TASK INPUT:
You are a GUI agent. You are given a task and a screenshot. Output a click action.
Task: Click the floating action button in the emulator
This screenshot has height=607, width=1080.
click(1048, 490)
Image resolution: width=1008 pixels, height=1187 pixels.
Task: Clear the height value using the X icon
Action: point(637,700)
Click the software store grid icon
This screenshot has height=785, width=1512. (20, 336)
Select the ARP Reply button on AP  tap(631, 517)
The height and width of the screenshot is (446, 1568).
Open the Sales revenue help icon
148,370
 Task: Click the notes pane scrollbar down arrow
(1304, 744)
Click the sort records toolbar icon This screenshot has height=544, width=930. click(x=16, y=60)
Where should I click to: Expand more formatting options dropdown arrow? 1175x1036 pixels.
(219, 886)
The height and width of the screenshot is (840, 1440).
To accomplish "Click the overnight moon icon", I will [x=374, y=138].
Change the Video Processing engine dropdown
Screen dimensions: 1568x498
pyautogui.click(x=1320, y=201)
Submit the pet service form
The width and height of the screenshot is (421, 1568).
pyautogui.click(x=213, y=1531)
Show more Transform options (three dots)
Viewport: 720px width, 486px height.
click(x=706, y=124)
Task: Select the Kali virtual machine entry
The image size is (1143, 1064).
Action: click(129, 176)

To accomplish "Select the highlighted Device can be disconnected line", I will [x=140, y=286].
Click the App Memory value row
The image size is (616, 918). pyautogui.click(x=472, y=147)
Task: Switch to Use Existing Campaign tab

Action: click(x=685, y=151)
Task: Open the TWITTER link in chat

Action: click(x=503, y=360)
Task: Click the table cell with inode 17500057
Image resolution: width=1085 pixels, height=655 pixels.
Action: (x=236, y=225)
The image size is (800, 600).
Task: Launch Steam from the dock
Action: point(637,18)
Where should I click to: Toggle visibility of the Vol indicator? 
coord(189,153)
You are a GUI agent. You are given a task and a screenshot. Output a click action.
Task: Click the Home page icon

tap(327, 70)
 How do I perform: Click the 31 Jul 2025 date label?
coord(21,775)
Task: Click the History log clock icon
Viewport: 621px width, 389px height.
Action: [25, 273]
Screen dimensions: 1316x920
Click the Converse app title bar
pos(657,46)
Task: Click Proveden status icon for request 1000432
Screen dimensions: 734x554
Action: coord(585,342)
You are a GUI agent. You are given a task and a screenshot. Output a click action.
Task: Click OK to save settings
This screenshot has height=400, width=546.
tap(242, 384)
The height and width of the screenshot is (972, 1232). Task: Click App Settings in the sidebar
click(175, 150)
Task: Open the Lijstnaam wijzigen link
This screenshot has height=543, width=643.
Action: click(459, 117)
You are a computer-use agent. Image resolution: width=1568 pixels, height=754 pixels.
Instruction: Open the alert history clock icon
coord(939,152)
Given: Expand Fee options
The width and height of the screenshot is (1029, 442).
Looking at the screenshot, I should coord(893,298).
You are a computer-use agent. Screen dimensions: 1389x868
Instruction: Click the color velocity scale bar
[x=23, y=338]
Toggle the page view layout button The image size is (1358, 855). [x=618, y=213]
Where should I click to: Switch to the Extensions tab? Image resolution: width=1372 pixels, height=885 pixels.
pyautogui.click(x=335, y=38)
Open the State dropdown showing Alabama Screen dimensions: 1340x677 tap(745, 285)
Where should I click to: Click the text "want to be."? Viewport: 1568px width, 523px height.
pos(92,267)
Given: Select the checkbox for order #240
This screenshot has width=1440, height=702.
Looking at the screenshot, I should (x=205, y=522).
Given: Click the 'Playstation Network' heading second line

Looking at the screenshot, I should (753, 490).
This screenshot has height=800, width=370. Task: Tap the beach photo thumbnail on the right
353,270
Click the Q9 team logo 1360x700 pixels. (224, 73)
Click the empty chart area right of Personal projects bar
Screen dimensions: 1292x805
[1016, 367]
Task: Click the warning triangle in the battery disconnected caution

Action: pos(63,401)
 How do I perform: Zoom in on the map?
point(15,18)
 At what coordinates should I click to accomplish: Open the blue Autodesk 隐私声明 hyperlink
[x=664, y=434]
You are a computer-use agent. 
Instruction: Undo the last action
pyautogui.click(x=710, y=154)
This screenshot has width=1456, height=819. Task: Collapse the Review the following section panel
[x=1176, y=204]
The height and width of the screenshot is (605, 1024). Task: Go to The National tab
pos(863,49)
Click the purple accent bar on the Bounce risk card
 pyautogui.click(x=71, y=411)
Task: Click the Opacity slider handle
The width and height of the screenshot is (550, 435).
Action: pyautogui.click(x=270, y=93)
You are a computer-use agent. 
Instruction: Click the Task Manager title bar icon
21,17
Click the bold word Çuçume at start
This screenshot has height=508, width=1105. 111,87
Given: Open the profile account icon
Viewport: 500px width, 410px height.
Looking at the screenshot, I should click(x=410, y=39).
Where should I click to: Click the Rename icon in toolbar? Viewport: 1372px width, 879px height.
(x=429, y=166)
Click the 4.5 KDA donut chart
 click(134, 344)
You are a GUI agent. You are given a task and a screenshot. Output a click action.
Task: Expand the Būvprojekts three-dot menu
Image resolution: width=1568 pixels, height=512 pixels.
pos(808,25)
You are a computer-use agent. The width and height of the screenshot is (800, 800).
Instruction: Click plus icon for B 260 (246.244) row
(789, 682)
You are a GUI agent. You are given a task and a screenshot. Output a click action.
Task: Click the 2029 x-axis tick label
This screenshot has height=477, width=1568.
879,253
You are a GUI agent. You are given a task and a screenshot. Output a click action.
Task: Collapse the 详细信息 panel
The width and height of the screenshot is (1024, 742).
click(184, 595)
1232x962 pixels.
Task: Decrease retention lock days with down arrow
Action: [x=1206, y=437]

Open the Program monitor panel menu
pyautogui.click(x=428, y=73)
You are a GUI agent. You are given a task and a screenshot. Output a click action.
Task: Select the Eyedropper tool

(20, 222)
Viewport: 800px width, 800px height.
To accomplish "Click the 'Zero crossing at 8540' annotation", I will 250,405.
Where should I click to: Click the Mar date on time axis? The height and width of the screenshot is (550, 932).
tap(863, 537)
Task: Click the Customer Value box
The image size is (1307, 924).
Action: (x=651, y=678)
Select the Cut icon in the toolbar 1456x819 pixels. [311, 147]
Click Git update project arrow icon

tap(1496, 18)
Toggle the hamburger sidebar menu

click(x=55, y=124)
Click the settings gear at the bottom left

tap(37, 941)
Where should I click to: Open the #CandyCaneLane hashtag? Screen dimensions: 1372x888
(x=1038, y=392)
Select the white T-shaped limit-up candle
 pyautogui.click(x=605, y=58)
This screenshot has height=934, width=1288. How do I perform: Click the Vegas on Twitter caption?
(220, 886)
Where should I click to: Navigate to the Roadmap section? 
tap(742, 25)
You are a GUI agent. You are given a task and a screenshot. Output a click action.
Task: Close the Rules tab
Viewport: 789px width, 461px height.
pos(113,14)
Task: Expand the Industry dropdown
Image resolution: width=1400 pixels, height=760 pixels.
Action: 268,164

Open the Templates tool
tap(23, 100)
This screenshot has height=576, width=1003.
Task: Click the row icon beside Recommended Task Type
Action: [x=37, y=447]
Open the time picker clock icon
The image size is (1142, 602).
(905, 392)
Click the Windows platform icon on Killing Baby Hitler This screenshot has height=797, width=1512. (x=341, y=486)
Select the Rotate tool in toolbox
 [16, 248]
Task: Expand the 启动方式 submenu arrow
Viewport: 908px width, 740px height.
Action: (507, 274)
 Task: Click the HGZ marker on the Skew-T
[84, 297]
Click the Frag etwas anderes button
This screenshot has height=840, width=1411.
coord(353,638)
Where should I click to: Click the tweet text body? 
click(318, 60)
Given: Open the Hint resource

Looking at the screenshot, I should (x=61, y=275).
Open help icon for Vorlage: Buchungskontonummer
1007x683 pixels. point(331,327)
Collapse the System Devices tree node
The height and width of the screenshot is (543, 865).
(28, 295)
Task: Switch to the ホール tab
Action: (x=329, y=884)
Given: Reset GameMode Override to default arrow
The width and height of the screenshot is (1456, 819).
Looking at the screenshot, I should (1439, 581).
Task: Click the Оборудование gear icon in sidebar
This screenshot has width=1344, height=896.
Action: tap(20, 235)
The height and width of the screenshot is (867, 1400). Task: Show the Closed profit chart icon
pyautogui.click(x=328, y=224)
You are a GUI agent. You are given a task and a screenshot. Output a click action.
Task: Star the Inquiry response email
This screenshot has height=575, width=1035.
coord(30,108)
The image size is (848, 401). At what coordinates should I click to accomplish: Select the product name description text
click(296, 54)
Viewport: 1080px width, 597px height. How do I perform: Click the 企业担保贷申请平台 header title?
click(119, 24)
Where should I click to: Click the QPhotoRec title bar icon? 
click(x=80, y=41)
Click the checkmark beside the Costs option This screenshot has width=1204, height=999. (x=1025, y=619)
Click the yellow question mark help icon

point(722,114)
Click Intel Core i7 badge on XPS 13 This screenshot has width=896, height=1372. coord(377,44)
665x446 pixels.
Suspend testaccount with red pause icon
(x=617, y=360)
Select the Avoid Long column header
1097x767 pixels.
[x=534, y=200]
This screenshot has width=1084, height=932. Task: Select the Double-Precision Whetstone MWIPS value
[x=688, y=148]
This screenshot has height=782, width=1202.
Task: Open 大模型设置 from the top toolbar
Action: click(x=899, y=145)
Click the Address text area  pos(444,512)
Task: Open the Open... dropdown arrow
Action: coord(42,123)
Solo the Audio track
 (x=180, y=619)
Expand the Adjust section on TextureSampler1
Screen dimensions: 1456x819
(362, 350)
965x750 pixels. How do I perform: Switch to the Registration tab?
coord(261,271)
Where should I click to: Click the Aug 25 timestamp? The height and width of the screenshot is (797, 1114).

EXERCISE DIRECTIONS: Set down once more, without alteration, the lines of the listing above, starting with the line that contains "Show more Transform options (three dots)" and continuing through the line that contains "will [x=140, y=286].", with both of those lines included.

FULL SOLUTION:
Show more Transform options (three dots)
Viewport: 720px width, 486px height.
click(x=706, y=124)
Task: Select the Kali virtual machine entry
The image size is (1143, 1064).
Action: click(129, 176)

To accomplish "Select the highlighted Device can be disconnected line", I will [x=140, y=286].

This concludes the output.